Neuer Anlauf für Vance-Owen-Plan

Gespräche über Bosnien-Herzegowina in Genf / Präsidentschaft tagte erstmals wieder unter Beteiligung von Kroaten und Serben / Owen und Stoltenberg heute in Bonn  ■ Aus Genf Andreas Zumach

Vor dem Hintergrund anhaltend schwerer Kämpfe zwischen allen drei bosnischen Volksgruppen sind gestern nachmittag in Genf die neun Mitglieder der zehnköpfigen Präsidentschaft Bosnien-Herzegowinas zu Beratungen über die Umsetzung des Vance- Owen-Planes zusammengetreten. An der Sitzung unter Leitung des muslimischen Präsidenten Alija Izetbegović – formal der Vorsitzende des Gremiums – nahmen zum ersten Mal seit vielen Monaten auch dessen serbische und kroatische Mitglieder teil.

Der Vance-Owen-Plan sieht für die Zeit bis zu Wahlen für die Parlamente Bosnien-Herzegowinas sowie der geplanten neun Provinzen eine mindestens einjährige Interimsphase vor, in der das Land von einem neunköpfigen Gremium aus je drei Serben, Kroaten und Muslimen regiert werden soll. Die Verwaltungsstrukturen auf nationaler und Provinzebene sollen in dieser Periode entsprechend besetzt werden.

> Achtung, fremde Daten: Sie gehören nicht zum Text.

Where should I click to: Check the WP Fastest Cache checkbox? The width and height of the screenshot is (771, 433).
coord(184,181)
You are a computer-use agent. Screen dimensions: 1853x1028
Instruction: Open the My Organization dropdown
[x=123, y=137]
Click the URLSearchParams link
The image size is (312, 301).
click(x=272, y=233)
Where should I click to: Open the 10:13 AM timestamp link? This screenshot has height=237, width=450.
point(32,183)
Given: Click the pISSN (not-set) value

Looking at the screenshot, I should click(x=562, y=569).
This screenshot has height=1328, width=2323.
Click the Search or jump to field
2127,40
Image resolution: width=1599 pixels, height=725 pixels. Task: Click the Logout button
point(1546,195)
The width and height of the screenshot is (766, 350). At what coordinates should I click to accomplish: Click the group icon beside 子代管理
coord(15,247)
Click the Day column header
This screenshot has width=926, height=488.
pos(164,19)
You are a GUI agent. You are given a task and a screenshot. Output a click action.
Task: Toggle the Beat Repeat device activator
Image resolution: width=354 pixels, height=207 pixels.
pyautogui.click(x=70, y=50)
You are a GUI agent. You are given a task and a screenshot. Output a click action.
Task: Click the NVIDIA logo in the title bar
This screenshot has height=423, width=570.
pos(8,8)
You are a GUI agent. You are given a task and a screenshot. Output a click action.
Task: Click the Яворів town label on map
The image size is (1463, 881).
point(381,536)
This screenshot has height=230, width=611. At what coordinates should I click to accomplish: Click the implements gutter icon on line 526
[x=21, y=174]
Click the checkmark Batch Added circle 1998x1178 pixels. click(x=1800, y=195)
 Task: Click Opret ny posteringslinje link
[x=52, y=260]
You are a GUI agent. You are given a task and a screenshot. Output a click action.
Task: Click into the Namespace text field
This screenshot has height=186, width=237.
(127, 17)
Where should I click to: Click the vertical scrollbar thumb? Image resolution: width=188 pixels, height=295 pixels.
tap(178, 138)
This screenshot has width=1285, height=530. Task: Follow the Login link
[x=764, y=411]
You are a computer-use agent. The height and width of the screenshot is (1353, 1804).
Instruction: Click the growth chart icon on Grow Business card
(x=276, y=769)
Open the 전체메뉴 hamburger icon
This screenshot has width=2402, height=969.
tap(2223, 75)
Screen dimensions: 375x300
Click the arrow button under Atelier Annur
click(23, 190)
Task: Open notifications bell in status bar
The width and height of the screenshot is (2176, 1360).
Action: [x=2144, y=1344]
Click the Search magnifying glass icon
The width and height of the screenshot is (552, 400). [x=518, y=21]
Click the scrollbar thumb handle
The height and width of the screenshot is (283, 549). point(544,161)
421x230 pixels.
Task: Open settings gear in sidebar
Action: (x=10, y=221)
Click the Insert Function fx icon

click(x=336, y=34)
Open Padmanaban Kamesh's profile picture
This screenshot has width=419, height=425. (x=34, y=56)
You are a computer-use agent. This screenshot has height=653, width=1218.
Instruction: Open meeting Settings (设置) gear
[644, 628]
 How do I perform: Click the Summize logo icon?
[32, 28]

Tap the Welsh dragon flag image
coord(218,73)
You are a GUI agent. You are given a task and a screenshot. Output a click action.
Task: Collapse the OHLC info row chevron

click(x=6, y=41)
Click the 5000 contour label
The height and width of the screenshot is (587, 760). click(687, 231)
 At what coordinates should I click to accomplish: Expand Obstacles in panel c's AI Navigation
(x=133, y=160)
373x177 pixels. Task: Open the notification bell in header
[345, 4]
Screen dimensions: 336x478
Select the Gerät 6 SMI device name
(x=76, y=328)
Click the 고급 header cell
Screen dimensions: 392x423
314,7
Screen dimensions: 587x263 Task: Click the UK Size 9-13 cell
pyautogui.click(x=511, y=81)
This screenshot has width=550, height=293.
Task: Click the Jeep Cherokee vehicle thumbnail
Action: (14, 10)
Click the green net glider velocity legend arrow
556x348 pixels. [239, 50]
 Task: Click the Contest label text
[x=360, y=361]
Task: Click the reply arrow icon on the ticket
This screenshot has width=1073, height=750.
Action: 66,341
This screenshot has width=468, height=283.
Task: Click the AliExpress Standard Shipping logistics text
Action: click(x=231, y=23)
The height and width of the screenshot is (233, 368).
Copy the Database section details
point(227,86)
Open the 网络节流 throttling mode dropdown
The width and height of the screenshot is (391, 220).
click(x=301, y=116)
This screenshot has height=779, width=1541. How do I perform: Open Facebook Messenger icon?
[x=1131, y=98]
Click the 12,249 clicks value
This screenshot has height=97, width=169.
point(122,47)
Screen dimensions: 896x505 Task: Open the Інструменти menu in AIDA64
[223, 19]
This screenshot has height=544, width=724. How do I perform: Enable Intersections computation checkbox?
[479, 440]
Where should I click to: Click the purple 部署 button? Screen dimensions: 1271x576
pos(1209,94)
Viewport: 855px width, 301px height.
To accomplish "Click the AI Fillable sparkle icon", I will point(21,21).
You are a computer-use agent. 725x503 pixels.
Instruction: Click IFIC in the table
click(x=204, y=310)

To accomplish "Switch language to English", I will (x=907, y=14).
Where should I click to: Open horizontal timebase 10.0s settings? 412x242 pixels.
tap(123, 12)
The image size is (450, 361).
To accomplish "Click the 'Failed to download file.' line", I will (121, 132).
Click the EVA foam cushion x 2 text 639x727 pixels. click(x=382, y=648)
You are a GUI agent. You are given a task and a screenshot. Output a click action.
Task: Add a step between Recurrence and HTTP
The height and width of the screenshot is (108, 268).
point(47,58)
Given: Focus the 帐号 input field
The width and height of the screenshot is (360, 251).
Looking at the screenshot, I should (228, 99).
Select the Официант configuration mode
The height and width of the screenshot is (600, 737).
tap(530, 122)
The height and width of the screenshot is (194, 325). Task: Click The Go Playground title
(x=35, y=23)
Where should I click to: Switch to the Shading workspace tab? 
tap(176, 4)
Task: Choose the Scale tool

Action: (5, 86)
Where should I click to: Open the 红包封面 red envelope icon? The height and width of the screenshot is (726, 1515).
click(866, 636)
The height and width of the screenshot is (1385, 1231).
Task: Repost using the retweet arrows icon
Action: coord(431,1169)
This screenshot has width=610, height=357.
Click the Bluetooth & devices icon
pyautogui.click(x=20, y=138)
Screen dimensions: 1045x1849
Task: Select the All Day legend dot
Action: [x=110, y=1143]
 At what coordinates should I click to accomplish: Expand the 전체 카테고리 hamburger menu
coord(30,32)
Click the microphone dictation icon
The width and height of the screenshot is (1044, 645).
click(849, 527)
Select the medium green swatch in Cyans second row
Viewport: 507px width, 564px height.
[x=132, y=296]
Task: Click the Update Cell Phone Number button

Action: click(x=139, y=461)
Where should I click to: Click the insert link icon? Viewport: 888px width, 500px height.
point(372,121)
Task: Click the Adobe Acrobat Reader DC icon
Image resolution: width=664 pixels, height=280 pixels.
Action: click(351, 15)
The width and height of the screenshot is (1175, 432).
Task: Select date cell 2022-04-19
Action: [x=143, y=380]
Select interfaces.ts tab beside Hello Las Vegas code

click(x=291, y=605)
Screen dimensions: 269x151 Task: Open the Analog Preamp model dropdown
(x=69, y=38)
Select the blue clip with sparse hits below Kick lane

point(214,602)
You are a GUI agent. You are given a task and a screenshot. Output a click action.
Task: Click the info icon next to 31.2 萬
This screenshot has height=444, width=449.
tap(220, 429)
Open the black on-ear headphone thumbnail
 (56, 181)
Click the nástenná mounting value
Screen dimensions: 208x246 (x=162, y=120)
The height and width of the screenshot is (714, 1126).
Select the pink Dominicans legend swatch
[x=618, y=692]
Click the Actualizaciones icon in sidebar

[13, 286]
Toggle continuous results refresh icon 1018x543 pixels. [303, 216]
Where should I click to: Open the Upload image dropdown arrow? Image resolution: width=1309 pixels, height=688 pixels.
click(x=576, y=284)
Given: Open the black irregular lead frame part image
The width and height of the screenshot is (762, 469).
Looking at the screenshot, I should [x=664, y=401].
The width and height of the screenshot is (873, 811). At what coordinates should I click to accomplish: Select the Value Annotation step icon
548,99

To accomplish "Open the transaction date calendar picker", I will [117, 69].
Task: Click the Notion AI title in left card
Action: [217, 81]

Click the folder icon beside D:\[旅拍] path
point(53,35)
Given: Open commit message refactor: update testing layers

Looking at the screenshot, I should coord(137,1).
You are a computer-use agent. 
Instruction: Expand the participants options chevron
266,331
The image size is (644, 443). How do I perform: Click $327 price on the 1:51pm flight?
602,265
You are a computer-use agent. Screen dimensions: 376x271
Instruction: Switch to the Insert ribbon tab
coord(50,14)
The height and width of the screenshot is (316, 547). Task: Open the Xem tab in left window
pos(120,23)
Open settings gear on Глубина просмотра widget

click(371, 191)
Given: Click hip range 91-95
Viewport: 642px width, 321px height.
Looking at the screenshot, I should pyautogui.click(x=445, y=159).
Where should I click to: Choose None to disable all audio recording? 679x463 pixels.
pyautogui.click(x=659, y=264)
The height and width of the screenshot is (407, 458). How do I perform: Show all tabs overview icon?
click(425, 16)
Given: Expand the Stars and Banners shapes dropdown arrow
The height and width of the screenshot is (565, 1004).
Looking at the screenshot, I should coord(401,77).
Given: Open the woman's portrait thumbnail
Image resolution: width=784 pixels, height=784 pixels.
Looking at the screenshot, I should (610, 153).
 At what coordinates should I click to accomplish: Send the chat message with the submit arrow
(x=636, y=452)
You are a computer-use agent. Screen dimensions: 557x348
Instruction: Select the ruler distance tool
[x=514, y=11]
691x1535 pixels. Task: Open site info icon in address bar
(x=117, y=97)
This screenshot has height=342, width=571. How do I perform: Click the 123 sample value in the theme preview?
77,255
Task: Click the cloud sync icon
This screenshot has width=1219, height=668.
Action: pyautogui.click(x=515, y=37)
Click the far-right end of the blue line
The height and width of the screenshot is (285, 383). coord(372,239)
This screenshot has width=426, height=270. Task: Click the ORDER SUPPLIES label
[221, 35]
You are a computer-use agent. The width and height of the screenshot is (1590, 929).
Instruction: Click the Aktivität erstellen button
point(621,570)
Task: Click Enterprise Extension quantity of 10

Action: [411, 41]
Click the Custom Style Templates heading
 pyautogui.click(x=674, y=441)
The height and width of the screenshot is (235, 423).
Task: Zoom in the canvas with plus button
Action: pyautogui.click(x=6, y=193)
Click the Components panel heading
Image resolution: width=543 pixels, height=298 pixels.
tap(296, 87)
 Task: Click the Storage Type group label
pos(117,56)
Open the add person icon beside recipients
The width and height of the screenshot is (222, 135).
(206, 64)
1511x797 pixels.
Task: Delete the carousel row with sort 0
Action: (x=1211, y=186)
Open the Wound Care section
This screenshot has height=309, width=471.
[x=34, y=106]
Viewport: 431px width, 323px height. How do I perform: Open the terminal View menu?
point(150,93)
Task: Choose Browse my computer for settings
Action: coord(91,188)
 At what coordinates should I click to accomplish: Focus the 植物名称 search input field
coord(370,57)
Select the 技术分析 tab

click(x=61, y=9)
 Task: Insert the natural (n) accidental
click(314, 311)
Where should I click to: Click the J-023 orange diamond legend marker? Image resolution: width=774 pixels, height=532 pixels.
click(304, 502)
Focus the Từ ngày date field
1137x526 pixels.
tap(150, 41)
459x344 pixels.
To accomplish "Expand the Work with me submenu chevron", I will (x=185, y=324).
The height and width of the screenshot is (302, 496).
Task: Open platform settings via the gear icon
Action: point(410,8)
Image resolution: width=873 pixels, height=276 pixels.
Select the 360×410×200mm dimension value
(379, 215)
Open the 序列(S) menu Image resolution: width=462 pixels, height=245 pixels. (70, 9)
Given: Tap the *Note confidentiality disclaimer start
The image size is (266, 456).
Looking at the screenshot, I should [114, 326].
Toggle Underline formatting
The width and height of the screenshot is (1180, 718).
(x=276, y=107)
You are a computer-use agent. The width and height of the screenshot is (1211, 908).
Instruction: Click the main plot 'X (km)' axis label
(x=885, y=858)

An den bisherigen drei Gesprächsrunden über die Umsetzung dieses Interimsplanes hatten sich bislang jedoch nur die von Izetbegović geführten bosnischen Muslime und die Kroaten unter Mate Boban beteiligt. Allerdings gelang auch hier bislang keine Einigung über eine Umsetzung des Interimsplanes zumindest in den drei fast ausschließlich von Muslimen und Kroaten bewohnten zentralbosnischen Provinzen. Ob sich bei einer etwaigen Verständigung unter den Mitgliedern des Präsidiums künftig auch die bosnischen Serben unter Radovan Karadžić wieder an Gesprächen zur Umsetzung des von ihnen zwischenzeitlich mehrfach für „tot“ erklärten Vance-Owen-Plans beteiligen werden, war gestern noch offen.

Der Sprecher der internationalen Konferenz zu Ex-Jugoslawien, Fred Eckhard, gab bekannt, daß sowohl Karadžić als auch Boban ihre Teilnahme an dem für Mittwoch in Genf geplanten Gipfeltreffen zwischen Izetbegović und den Präsidenten Serbiens und Kroatiens, Slobodan Milošević und Franjo Tudjman, angekündigt haben. Entgegen seiner vorherigen Zusage war Boban allerdings am Wochenende nicht in Genf zu Gesprächen mit den beiden Vorsitzenden der Jugoslawienkonferenz, David Owen und Thorvald Stoltenberg, sowie mit Izetbegović erschienen.

Owen und Stoltenberg flogen daraufhin am Samstag kurzfristig nach Zagreb, wo sie sowohl Boban wie Tudjman trafen. Vor ihren Genfer Gesprächen mit Izetbegović gestern morgen lehnte Owen noch einmal entschieden ein Aufhebung des Waffenembargos gegen die bosnischen Muslime ab. Am heutigen Montag wollen Owen und Stoltenberg in Bonn Bundesaußenminister Klaus Kinkel über den Stand der Bemühungen zur Umsetzung des Vance- Owen-Plans unterrichten.